Poursuivant depuis l’Inde jusqu’en Chine les trafiquants d’opium combattus dans Les Cigares du Pharaon, Tintin s’y retrouve confronté dans l’Empire du Milieu à des ennemis redoutables et fourbes, d’origines diverses : le Japonais Mitsuhirato et l’armée nipponne d’occupation, le Grec Rastapopoulos, les Anglo-saxons Dawson (le très corrompu chef de la police du Settlement international de Shanghai) et Gibbons (le très raciste directeur américain de l’Americano-Anglo-Chinese Steel Company de New York), des malandrins n’hésitant pas à user d’armes infâmes comme le radjaïdjah (le « poison qui rend fou ») en vue de poursuivre leurs trafics honteux ou de perpétrer leurs crimes sordides dans un contexte politique tendu de velléités expansionnistes du gouvernement de Tokyo.
Y apparaissent pour la première fois les ineffables policiers Dupont et Dupond, mais aussi Tchang, un jeune Chinois avec qui Tintin déconstruit pour le lecteur les clichés et les préjugés d’alors sur son pays dont il rend par ailleurs la cause sympathique face aux agissements de l’agresseur japonais.
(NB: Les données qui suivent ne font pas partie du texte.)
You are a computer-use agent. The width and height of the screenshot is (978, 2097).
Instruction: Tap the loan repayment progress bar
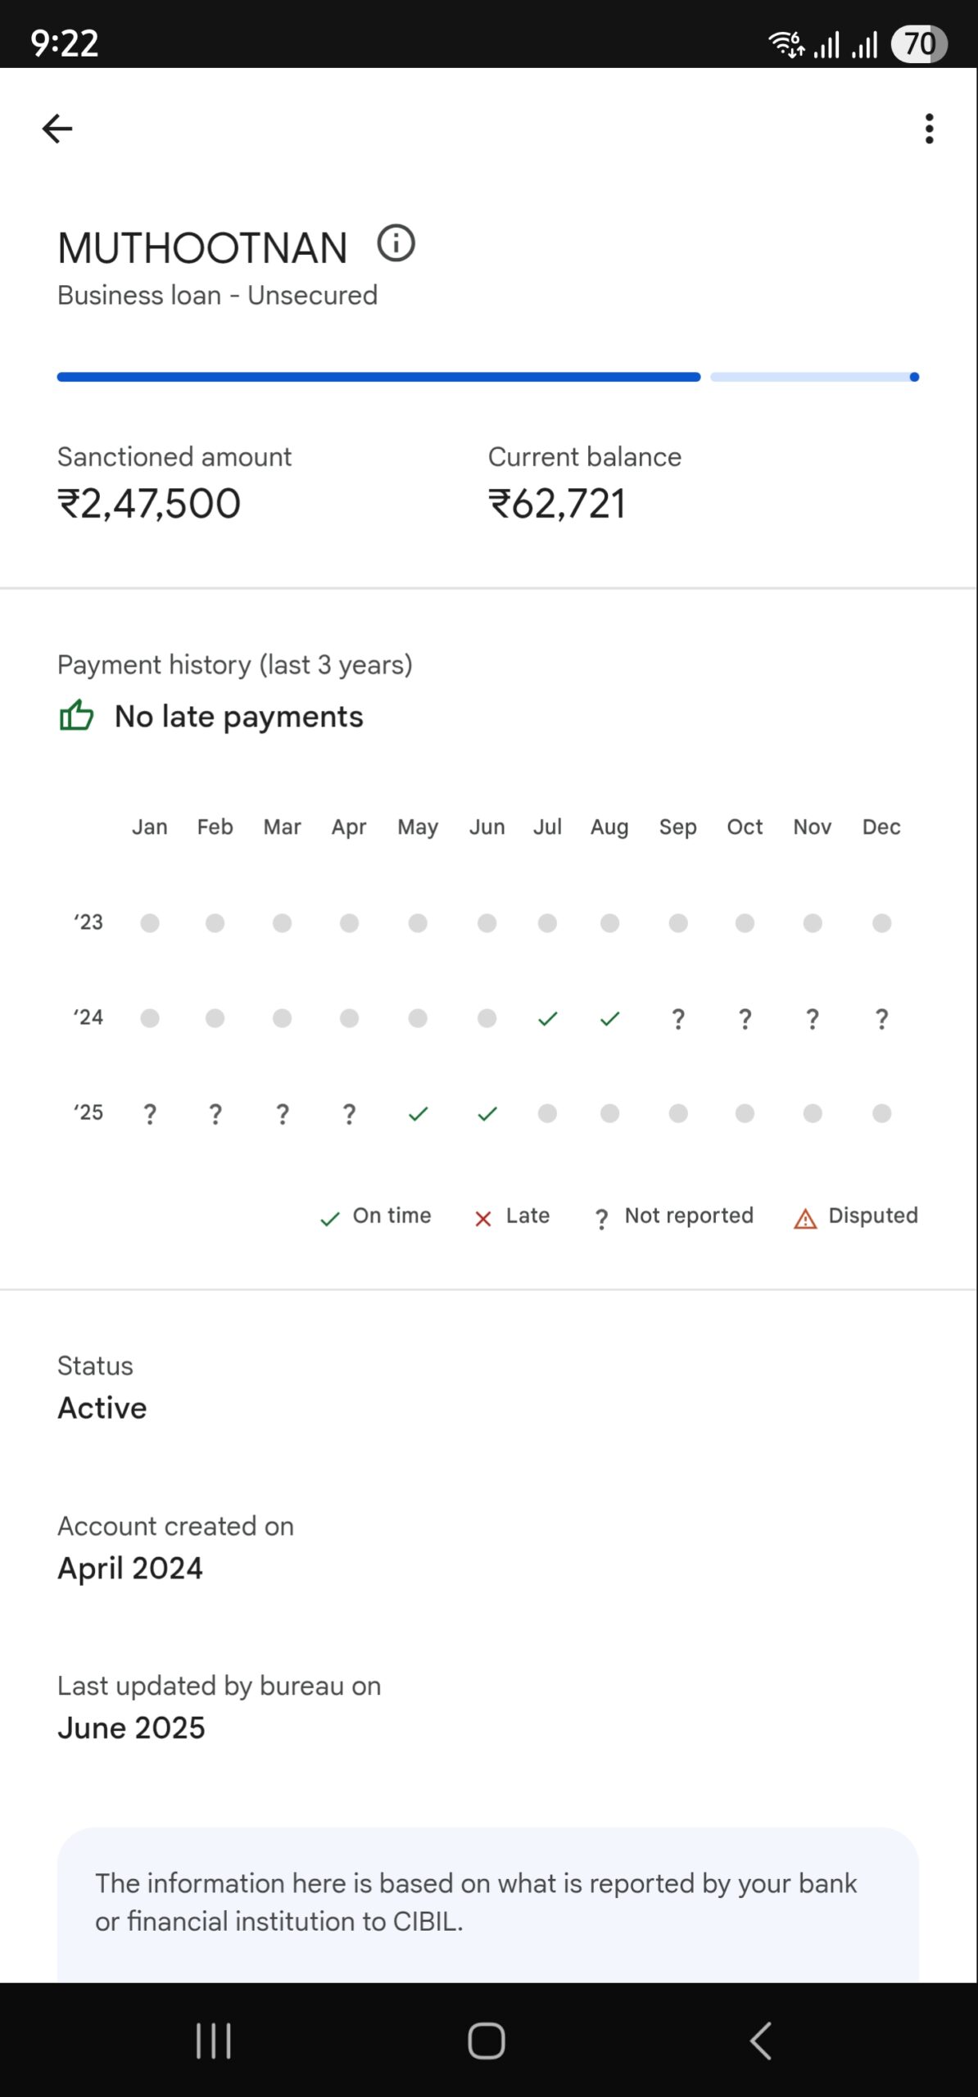point(488,377)
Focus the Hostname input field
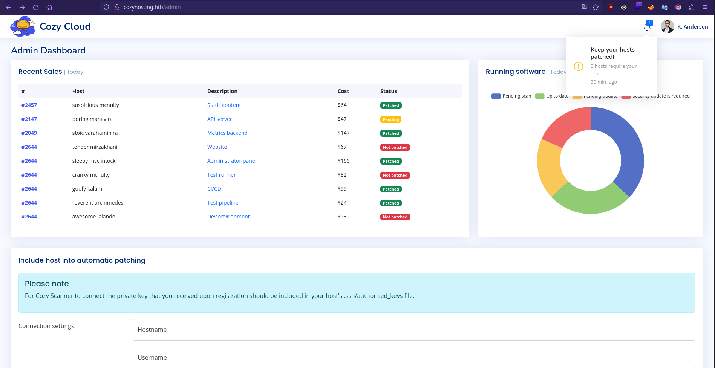Screen dimensions: 715x368 (413, 330)
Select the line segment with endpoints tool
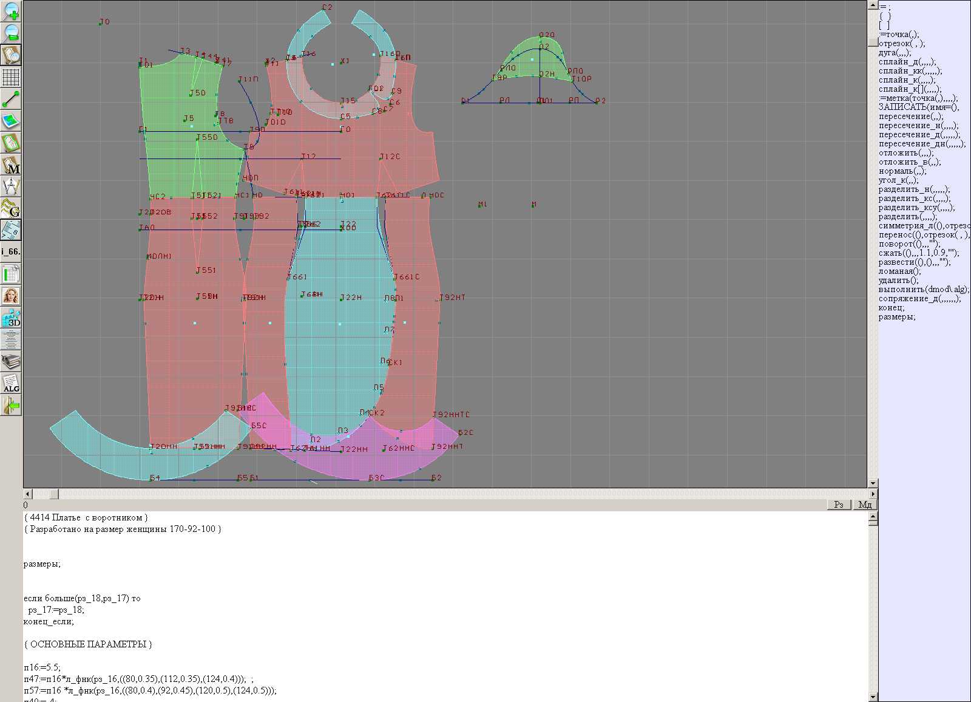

Tout en rebondissements, le récit est à la fois palpitant et dépaysant par son cadre exotique décliné sous diverses formes (paquebots transatlantiques, consommation de thé, fumerie d’opium, costumes traditionnels, architecture locale, ligne de chemin de fer coupée par un fleuve en crue, inscriptions chinoises, gros vases en porcelaine, supplice de la cangue, actualités cinématographiques, pousse-pousse…) et par ses allusions à la politique internationale du moment (l’attentat du 18 septembre 1931 à Moukden en Mandchourie commis par les Japonais, le retrait outré du Japon de la Société des Nations le 27 mars 1933, tourné en ridicule…).
Planche 18[1]
Pour un résultat remarquable et un succès pérenne !
PÉTRONE
Le Lotus bleu par Hergé, préface de Philippe Goddin, Bruxelles, coédition Casterman/Moulinsart, janvier 2025 [1936], 143 pp. en quadrichromie au format 24,2 x 33 cm sous couverture cartonnée et cousue en couleurs, 23 €
[1] ©Hergé/Tintinimaginatio 2024.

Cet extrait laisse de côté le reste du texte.